Re: [net-next v4 00/15] Add mlx5 subfunction support

From: Jason Gunthorpe <jgg@nvidia.com>
To: Alexander Duyck <alexander.duyck@gmail.com>
Cc: Saeed Mahameed <saeed@kernel.org>,
	"David S. Miller" <davem@davemloft.net>,
	Jakub Kicinski <kuba@kernel.org>,
	Leon Romanovsky <leonro@nvidia.com>,
	Netdev <netdev@vger.kernel.org>, <linux-rdma@vger.kernel.org>,
	David Ahern <dsahern@kernel.org>,
	Jacob Keller <jacob.e.keller@intel.com>,
	Sridhar Samudrala <sridhar.samudrala@intel.com>,
	"Ertman, David M" <david.m.ertman@intel.com>,
	Dan Williams <dan.j.williams@intel.com>,
	Kiran Patil <kiran.patil@intel.com>,
	Greg KH <gregkh@linuxfoundation.org>
Subject: Re: [net-next v4 00/15] Add mlx5 subfunction support
Date: Wed, 16 Dec 2020 20:38:29 -0400	[thread overview]
Message-ID: <20201217003829.GN552508@nvidia.com> (raw)
In-Reply-To: <CAKgT0UfuSA9PdtR6ftcq0_JO48Yp4N2ggEMiX9zrXkK6tN4Pmw@mail.gmail.com>

On Wed, Dec 16, 2020 at 02:53:07PM -0800, Alexander Duyck wrote:

> It isn't about the association, it is about who is handling the
> traffic. Going back to the macvlan model what we did is we had a group
> of rings on the device that would automatically forward unicast
> packets to the macvlan interface and would be reserved for
> transmitting packets from the macvlan interface. We took care of
> multicast and broadcast replication in software.

Okay, maybe I'm starting to see where you are coming from.

First, I think some clarity here, as I see it the devlink
infrastructure is all about creating the auxdevice for a switchdev
port.

What goes into that auxdevice is *completely* up to the driver. mlx5
is doing a SF which == VF, but that is not a requirement of the design
at all.

If an Intel driver wants to put a queue block into the aux device and
that is != VF, it is just fine.

The Intel netdev that binds to the auxdevice can transform the queue
block and specific switchdev config into a netdev identical to
accelerated macvlan.
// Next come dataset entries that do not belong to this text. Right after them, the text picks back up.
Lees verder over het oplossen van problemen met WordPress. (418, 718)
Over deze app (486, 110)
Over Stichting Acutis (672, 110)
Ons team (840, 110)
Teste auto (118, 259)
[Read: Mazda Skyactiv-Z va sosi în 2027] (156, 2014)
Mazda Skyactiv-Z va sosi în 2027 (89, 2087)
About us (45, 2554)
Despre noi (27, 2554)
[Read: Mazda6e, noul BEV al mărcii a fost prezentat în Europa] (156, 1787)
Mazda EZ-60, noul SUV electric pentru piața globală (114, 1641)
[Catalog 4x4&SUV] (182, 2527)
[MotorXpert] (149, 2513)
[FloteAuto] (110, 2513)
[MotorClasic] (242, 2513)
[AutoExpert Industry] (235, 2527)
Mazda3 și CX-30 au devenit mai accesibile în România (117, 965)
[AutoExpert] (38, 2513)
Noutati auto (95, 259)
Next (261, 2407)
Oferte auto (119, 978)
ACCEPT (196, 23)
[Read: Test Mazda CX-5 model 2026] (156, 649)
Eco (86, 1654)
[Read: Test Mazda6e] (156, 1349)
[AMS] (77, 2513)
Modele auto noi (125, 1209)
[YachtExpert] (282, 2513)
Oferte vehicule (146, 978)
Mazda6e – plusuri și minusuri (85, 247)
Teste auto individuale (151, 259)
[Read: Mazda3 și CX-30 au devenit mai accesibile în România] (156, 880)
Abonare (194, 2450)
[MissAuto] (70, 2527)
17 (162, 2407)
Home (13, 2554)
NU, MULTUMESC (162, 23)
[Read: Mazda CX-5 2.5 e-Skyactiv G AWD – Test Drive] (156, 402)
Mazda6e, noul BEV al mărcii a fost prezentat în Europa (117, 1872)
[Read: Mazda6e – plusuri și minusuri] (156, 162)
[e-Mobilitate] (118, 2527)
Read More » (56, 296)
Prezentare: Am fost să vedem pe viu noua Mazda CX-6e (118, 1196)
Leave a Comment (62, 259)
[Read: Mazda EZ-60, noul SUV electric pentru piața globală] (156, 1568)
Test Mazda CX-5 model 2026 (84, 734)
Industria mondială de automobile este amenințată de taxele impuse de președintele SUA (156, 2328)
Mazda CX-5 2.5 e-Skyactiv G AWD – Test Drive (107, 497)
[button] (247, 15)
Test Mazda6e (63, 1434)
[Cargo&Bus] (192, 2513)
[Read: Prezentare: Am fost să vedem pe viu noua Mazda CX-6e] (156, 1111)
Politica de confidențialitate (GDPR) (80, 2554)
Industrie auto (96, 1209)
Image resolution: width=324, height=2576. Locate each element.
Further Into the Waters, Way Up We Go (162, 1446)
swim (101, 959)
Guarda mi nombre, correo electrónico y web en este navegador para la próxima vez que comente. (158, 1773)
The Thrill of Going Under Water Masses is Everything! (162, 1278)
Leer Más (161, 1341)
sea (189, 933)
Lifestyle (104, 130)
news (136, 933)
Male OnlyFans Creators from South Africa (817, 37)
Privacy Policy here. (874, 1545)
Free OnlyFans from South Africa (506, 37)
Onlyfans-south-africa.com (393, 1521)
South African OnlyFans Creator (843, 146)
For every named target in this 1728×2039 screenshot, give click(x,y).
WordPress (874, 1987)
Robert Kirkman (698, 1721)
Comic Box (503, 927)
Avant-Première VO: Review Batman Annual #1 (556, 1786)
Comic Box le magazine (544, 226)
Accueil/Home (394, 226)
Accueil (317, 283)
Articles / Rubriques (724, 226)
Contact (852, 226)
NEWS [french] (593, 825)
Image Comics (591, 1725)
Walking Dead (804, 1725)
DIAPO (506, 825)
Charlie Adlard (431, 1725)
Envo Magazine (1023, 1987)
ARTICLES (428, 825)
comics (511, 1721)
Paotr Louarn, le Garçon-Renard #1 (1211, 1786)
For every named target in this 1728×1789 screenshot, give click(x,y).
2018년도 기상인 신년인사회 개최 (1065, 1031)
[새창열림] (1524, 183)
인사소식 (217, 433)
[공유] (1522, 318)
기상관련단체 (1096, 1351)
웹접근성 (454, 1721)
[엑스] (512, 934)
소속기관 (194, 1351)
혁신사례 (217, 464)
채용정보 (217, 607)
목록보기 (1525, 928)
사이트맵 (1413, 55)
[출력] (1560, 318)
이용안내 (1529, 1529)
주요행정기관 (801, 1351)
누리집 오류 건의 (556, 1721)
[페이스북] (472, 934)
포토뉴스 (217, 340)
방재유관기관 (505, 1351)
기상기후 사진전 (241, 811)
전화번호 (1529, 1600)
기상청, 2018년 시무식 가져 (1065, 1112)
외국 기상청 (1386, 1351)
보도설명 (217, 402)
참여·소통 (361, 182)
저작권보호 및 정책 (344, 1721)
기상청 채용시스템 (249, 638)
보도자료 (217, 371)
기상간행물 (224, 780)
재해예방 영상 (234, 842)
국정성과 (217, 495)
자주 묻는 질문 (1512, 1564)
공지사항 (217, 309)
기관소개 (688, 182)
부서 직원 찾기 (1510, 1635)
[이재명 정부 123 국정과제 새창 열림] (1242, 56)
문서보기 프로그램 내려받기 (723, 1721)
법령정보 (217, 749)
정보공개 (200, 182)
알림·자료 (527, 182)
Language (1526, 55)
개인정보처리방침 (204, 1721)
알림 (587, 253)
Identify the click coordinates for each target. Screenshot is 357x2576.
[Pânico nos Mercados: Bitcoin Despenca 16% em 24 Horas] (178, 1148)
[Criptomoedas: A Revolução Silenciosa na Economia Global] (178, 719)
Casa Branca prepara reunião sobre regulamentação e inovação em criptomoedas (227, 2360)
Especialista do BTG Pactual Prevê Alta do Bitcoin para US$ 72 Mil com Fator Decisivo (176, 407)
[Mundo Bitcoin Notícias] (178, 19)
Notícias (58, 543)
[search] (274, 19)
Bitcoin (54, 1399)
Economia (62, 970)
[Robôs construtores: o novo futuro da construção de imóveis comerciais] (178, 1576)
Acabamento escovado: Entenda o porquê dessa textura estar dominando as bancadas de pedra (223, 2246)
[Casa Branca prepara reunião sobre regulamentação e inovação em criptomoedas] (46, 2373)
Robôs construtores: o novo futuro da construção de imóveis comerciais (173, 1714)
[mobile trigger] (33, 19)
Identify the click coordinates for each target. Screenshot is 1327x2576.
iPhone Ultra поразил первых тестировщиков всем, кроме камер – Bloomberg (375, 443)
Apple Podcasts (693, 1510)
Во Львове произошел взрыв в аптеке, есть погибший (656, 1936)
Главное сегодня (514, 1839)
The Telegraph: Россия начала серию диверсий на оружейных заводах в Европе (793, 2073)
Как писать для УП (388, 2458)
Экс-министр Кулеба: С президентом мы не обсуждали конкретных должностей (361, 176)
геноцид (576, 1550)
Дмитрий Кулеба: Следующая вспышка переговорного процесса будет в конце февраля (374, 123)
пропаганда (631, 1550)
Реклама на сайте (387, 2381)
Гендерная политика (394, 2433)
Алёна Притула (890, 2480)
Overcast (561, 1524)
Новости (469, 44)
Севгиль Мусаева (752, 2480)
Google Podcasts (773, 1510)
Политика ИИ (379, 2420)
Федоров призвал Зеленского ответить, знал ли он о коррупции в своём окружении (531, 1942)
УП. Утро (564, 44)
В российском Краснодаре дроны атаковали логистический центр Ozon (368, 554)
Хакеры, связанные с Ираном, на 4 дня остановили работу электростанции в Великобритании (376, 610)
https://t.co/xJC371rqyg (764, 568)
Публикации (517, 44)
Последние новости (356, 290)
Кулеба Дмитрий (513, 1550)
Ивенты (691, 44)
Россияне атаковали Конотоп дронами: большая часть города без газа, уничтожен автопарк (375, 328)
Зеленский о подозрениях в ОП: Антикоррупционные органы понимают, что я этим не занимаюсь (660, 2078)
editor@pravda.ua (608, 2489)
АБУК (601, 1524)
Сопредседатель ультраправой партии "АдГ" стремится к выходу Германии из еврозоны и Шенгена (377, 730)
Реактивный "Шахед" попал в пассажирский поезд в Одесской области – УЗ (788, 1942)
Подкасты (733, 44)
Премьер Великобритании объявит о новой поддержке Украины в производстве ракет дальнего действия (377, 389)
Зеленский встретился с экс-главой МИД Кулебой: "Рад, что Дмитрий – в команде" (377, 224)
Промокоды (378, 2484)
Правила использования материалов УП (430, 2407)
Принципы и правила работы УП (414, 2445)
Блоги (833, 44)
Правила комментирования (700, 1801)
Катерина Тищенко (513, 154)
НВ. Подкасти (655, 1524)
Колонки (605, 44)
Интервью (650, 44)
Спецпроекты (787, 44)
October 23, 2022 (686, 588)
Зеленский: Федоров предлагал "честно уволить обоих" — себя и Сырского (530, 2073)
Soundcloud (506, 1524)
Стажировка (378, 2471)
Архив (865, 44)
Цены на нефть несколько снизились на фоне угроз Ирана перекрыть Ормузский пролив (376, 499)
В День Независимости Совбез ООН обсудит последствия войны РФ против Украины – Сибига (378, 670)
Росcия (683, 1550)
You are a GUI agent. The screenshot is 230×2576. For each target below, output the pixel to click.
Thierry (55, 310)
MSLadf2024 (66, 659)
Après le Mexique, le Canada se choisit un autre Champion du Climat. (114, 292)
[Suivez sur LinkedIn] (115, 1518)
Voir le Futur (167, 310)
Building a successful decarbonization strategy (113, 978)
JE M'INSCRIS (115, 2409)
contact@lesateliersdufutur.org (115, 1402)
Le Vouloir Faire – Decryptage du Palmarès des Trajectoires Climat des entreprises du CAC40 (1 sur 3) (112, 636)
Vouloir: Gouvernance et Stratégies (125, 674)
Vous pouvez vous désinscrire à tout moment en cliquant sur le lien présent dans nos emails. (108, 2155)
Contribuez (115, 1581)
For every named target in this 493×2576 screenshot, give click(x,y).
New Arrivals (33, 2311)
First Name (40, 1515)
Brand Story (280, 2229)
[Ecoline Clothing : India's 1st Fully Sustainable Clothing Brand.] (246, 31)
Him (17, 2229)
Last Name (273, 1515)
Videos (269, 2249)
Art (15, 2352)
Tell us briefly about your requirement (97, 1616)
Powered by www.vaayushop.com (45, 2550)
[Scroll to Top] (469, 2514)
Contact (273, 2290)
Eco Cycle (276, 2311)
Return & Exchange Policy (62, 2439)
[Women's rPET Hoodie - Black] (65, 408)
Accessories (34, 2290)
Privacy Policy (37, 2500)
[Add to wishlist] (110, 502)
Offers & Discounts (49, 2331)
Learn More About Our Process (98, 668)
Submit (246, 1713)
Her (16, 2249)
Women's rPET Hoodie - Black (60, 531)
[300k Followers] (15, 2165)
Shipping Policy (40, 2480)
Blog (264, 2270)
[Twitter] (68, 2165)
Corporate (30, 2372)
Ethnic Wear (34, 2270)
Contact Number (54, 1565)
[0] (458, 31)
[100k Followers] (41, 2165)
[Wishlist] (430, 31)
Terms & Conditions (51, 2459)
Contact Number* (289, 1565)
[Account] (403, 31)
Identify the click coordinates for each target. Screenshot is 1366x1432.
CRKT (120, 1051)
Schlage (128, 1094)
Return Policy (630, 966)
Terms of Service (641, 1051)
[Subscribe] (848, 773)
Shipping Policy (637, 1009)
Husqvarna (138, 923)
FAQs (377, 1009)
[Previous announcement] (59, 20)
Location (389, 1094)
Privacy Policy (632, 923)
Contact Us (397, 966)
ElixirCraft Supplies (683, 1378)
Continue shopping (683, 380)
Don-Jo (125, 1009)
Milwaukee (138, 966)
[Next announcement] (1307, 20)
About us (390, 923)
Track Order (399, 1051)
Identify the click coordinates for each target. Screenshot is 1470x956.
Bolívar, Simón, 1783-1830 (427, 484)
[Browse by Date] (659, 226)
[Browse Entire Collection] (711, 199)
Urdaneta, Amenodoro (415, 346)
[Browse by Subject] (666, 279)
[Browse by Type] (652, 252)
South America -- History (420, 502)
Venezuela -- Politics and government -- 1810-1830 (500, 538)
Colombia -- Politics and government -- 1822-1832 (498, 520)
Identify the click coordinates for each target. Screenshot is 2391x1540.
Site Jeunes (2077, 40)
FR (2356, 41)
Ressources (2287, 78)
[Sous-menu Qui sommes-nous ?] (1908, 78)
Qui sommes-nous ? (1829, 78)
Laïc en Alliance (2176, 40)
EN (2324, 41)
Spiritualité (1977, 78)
Nothing about the breaks the switchdev model.

Essentially think of it as generalizing the acceleration plugin for a
netdev. Instead of making something specific to limited macvlan, the
driver gets to provide exactly the structure that matches its HW to
provide the netdev as the user side of the switchdev port. I see no
limitation here so long as the switchdev model for controlling traffic
is followed.

Let me segue into a short story from RDMA.. We've had a netdev called
IPoIB for a long time. It is actually kind of similar to this general
thing you are talking about, in that there is a programming layer
under the IPOIB netdev called RDMA verbs that generalizes the actual
HW. Over the years this became more complicated because every new
netdev offloaded needed mirroring into the RDMA verbs general
API. TSO, GSO, checksum offload, endlessly onwards. It became quite
dumb in the end. We gave up and said the HW driver should directly
implement netdev. Implementing a middle API layer makes zero sense
when netdev is already perfectly suited to implement ontop of
HW. Removing SW layers caused performance to go up something like
2x.

The hard earned lesson I take from that is don't put software layers
between a struct net_device and the actual HW. The closest coupling is
really the best thing. Provide libary code in the kernel to help
drivers implement common patterns when making their netdevs, do not
provide wrapper netdevs around drivers.

IMHO the approach of macvlan accleration made some sense in 2013, but
today I would say it is mashing unrelated layers together and
polluting what should be a pure SW implementation with HW hooks.

I see from the mailing list comments this was done because creating a
device specific netdev via 'ip link add' was rightly rejected. However
here we *can* create a device specific vmdq *auxdevice*.  This is OK
because the netdev is controlling and containing the aux device via
switchdev.

So, Intel can get the "VMDQ link type" that was originally desired more
or less directly, so long as the associated switchdev port controls
the MAC filter process, not "ip link add".

And if you want to make the vmdq auxdevice into an ADI by user DMA to
queues, then sure, that model is completely sane too (vs hacking up
macvlan to expose user queues) - so long as the kernel controls the
selection of traffic into those queues and follows the switchdev
model. I would recommend creating a simple RDMA raw ethernet queue
driver over the aux device for something like this :)

> That might be a bad example, I was thinking of the issues we have had
> with VFs and direct assignment to Qemu based guests in the past.

As described, this is solved by VDPA.

> Essentially what I am getting at is that the setup in the container
> should be vendor agnostic. The interface exposed shouldn't be specific
> to any one vendor. So if I want to fire up a container or Mellanox,
> Broadcom, or some other vendor it shouldn't matter or be visible to
> the user. They should just see a vendor agnostic subfunction
> netdevice.

Agree. The agnostic container user interface here is 'struct
net_device'.

> > I have the feeling this stuff you are asking for is already done..
> 
> The case you are describing has essentially solved it for Qemu
> virtualization and direct assignment. It still doesn't necessarily
> solve it for the container case though.

The container case doesn't need solving.

Any scheme I've heard for container live migration, like CRIU,
essentially hot plugs the entire kernel in/out of a user process. We
rely on the kernel providing low leakage of the implementation details
of the struct net_device as part of it's uAPI contract. When CRIU
swaps the kernel the new kernel can have any implementation of the
container netdev it wants.

I've never heard of a use case to hot swap the implemention *under* a
netdev from a container. macvlan can't do this today. If you have a
use case here, it really has nothing to do with with this series.

Jason